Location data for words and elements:

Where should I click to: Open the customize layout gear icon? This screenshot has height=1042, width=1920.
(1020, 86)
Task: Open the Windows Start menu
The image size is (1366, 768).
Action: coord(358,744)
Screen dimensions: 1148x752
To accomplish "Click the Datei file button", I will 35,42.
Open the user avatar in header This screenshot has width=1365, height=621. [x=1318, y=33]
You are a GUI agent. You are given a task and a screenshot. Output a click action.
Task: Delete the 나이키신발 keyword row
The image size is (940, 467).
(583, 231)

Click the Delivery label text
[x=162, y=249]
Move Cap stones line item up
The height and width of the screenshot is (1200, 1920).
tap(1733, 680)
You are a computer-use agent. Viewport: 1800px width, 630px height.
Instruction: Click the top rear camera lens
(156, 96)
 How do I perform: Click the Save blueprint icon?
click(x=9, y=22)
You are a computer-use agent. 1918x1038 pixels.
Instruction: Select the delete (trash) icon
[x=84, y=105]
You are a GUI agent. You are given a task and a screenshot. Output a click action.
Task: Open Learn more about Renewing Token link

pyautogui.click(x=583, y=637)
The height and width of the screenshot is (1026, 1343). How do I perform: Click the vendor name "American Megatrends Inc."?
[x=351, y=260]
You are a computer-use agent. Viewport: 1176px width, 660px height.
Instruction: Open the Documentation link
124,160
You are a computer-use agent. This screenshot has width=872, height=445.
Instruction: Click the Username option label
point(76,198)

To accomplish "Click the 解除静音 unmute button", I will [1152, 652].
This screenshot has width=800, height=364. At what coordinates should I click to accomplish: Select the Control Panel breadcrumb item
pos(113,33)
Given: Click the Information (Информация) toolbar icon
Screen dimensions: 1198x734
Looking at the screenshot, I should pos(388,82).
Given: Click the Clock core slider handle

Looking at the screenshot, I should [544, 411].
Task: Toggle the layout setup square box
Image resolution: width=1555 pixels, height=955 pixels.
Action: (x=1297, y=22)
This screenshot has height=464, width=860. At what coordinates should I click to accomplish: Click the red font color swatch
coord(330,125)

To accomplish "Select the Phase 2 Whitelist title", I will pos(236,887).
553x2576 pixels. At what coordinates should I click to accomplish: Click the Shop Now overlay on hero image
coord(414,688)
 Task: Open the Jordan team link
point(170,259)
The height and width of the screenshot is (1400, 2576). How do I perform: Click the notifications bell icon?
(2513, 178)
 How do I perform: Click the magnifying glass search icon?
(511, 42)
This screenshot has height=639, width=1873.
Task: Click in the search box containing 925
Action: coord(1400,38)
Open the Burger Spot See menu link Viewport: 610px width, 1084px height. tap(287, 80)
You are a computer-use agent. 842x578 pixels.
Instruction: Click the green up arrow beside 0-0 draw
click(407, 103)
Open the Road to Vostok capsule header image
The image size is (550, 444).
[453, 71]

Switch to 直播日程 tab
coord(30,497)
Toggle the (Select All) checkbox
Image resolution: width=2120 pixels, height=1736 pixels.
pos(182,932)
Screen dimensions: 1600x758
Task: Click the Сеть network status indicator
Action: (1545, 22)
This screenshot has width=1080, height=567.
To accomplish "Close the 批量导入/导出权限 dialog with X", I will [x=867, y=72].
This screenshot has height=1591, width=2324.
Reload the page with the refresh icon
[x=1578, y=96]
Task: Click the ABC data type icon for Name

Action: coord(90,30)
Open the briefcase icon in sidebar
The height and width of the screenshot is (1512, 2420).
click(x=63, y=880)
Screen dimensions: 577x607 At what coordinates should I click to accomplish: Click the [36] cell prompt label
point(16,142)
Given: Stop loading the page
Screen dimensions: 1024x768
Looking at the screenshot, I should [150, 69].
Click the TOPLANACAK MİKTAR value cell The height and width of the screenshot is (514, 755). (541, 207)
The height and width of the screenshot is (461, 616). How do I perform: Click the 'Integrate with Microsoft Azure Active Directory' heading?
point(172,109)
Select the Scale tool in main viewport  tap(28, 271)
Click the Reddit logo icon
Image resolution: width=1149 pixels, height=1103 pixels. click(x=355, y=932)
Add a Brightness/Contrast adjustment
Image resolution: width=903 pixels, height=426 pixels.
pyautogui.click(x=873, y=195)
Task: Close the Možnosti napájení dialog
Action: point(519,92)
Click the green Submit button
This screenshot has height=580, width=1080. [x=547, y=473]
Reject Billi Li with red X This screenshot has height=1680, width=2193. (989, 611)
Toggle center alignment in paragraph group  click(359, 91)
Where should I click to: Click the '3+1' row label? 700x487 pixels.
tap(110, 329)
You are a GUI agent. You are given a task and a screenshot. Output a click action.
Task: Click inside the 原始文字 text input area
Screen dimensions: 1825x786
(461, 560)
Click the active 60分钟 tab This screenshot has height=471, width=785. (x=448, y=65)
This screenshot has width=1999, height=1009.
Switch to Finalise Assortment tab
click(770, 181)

Short task: Rewrite all the items above, changing every "GUI agent" to "interface agent" and leaving everything else untouched.

Exercise result:
Where should I click to: Open the customize layout gear icon? This screenshot has height=1042, width=1920.
(1020, 86)
Task: Open the Windows Start menu
The image size is (1366, 768).
Action: coord(358,744)
Screen dimensions: 1148x752
To accomplish "Click the Datei file button", I will 35,42.
Open the user avatar in header This screenshot has width=1365, height=621. [x=1318, y=33]
You are a interface agent. You are given a task and a screenshot. Output a click action.
Task: Delete the 나이키신발 keyword row
The image size is (940, 467).
(583, 231)

Click the Delivery label text
[x=162, y=249]
Move Cap stones line item up
The height and width of the screenshot is (1200, 1920).
tap(1733, 680)
You are a computer-use agent. Viewport: 1800px width, 630px height.
Instruction: Click the top rear camera lens
(156, 96)
 How do I perform: Click the Save blueprint icon?
click(x=9, y=22)
You are a computer-use agent. 1918x1038 pixels.
Instruction: Select the delete (trash) icon
[x=84, y=105]
You are a interface agent. You are given a task and a screenshot. Output a click action.
Task: Open Learn more about Renewing Token link

pyautogui.click(x=583, y=637)
The height and width of the screenshot is (1026, 1343). How do I perform: Click the vendor name "American Megatrends Inc."?
[x=351, y=260]
You are a computer-use agent. Viewport: 1176px width, 660px height.
Instruction: Open the Documentation link
124,160
You are a computer-use agent. This screenshot has width=872, height=445.
Instruction: Click the Username option label
point(76,198)

To accomplish "Click the 解除静音 unmute button", I will [1152, 652].
This screenshot has width=800, height=364. At what coordinates should I click to accomplish: Select the Control Panel breadcrumb item
pos(113,33)
Given: Click the Information (Информация) toolbar icon
Screen dimensions: 1198x734
Looking at the screenshot, I should pos(388,82).
Given: Click the Clock core slider handle

Looking at the screenshot, I should [544, 411].
Task: Toggle the layout setup square box
Image resolution: width=1555 pixels, height=955 pixels.
Action: (x=1297, y=22)
This screenshot has height=464, width=860. At what coordinates should I click to accomplish: Click the red font color swatch
coord(330,125)

To accomplish "Select the Phase 2 Whitelist title", I will pos(236,887).
553x2576 pixels. At what coordinates should I click to accomplish: Click the Shop Now overlay on hero image
coord(414,688)
 Task: Open the Jordan team link
point(170,259)
The height and width of the screenshot is (1400, 2576). How do I perform: Click the notifications bell icon?
(2513, 178)
 How do I perform: Click the magnifying glass search icon?
(511, 42)
This screenshot has height=639, width=1873.
Task: Click in the search box containing 925
Action: coord(1400,38)
Open the Burger Spot See menu link Viewport: 610px width, 1084px height. tap(287, 80)
You are a computer-use agent. 842x578 pixels.
Instruction: Click the green up arrow beside 0-0 draw
click(407, 103)
Open the Road to Vostok capsule header image
The image size is (550, 444).
[453, 71]

Switch to 直播日程 tab
coord(30,497)
Toggle the (Select All) checkbox
Image resolution: width=2120 pixels, height=1736 pixels.
pos(182,932)
Screen dimensions: 1600x758
Task: Click the Сеть network status indicator
Action: (1545, 22)
This screenshot has width=1080, height=567.
To accomplish "Close the 批量导入/导出权限 dialog with X", I will [x=867, y=72].
This screenshot has height=1591, width=2324.
Reload the page with the refresh icon
[x=1578, y=96]
Task: Click the ABC data type icon for Name

Action: coord(90,30)
Open the briefcase icon in sidebar
The height and width of the screenshot is (1512, 2420).
click(x=63, y=880)
Screen dimensions: 577x607 At what coordinates should I click to accomplish: Click the [36] cell prompt label
point(16,142)
Given: Stop loading the page
Screen dimensions: 1024x768
Looking at the screenshot, I should [150, 69].
Click the TOPLANACAK MİKTAR value cell The height and width of the screenshot is (514, 755). (541, 207)
The height and width of the screenshot is (461, 616). How do I perform: Click the 'Integrate with Microsoft Azure Active Directory' heading?
point(172,109)
Select the Scale tool in main viewport  tap(28, 271)
Click the Reddit logo icon
Image resolution: width=1149 pixels, height=1103 pixels. click(x=355, y=932)
Add a Brightness/Contrast adjustment
Image resolution: width=903 pixels, height=426 pixels.
pyautogui.click(x=873, y=195)
Task: Close the Možnosti napájení dialog
Action: point(519,92)
Click the green Submit button
This screenshot has height=580, width=1080. [x=547, y=473]
Reject Billi Li with red X This screenshot has height=1680, width=2193. (989, 611)
Toggle center alignment in paragraph group  click(359, 91)
Where should I click to: Click the '3+1' row label? 700x487 pixels.
tap(110, 329)
You are a interface agent. You are given a task and a screenshot. Output a click action.
Task: Click inside the 原始文字 text input area
Screen dimensions: 1825x786
(461, 560)
Click the active 60分钟 tab This screenshot has height=471, width=785. (x=448, y=65)
This screenshot has width=1999, height=1009.
Switch to Finalise Assortment tab
click(770, 181)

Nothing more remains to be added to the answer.